Austria’s Pensionskassen returned 6.72% on average over the first six months of 2019.
In a press release, the chairman of the pension fund association FVPK, Andreas Zakostelsky, noted this “more than made up” for the market downturn last year.
For 2018, the nine Pensionskassen had reported a loss of -5.18%, after a 6.13% return in 2017.
The FVPK stressed – as it does with each quarterly return information – that pension fund results should be judged over the long term as “pensions are accrued over decades”.
Since inception of the second pillar in Austria in the early 1990s, Pensionskassen have returned 5.17% annualised on average.
For the 2019 first half year results, the pension fund association identified active management, the Federal Reserve’s interest rate decision, and an equity market rally as the main drivers of the returns.
“The U-turn by central banks was crucial for the development,” said the FVPK.
After having signalled that a rates hike was on the cards for this year the US central bank in January announced unchanged rates, and that the next move could be a cut.
Zakostelsky said that the “investment professional at the Pensionskassen proves that active management yields very good returns”.
Sustainable investments and climate protection were “very important” factors in this active management and commitments in these areas were being expanded rapidly, he added.
Q1 winners differ across risk categories
The Austrian branch of the international consultancy Mercer recently published its analysis of the first quarter results for Austrian multi-employer Pensionskassen.
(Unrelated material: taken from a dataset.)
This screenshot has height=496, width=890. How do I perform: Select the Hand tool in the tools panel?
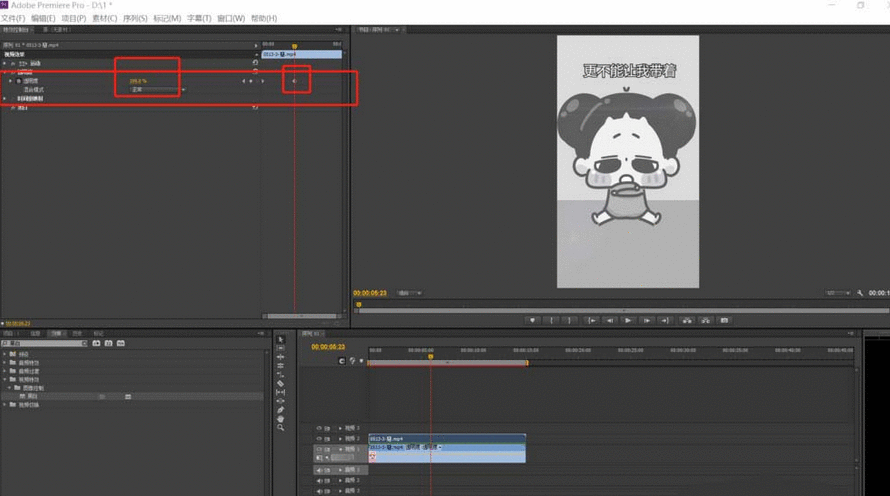click(x=281, y=419)
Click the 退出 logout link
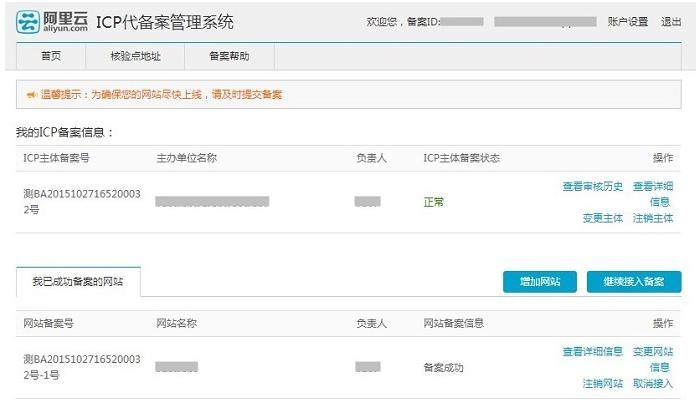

Different providers achieved top ranks, depending on the risk category offered under a life-cycle model. Bonus was identified as best in the “defensive” category, which is the one with the lowest equity share (below 16%). Allianz was top both in the “dynamic” category, which has the highest equity share (over 40%), and the “balanced” category (24-32% equities).
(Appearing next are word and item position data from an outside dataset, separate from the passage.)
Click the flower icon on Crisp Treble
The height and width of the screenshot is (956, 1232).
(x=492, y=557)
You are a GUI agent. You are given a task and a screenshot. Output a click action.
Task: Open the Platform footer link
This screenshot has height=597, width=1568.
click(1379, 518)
APK took the other two top ranks for the “conservative” (16-24%) and the “active” (32-40%) categories.
Life cycle models have been offered by Austrian Pensionskassen since 2006 and slowly more and more people are making use of their right to choose a risk category.
“Those Pensionskassen that actively inform their members about the possibilities of choosing a risk category report more active choices,” said Michaela Plank, pension expert at Mercer Austria.